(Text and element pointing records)
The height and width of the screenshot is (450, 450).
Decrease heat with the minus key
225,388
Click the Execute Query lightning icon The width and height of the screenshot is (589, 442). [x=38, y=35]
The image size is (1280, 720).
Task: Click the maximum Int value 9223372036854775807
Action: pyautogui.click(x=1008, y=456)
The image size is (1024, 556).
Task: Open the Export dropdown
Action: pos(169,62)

[Aim] Please copy out the records above word for word. Start with the line that contains "Click the Execute", include that line, and continue through the end of the records.

[The solution]
Click the Execute Query lightning icon The width and height of the screenshot is (589, 442). [x=38, y=35]
The image size is (1280, 720).
Task: Click the maximum Int value 9223372036854775807
Action: pyautogui.click(x=1008, y=456)
The image size is (1024, 556).
Task: Open the Export dropdown
Action: pos(169,62)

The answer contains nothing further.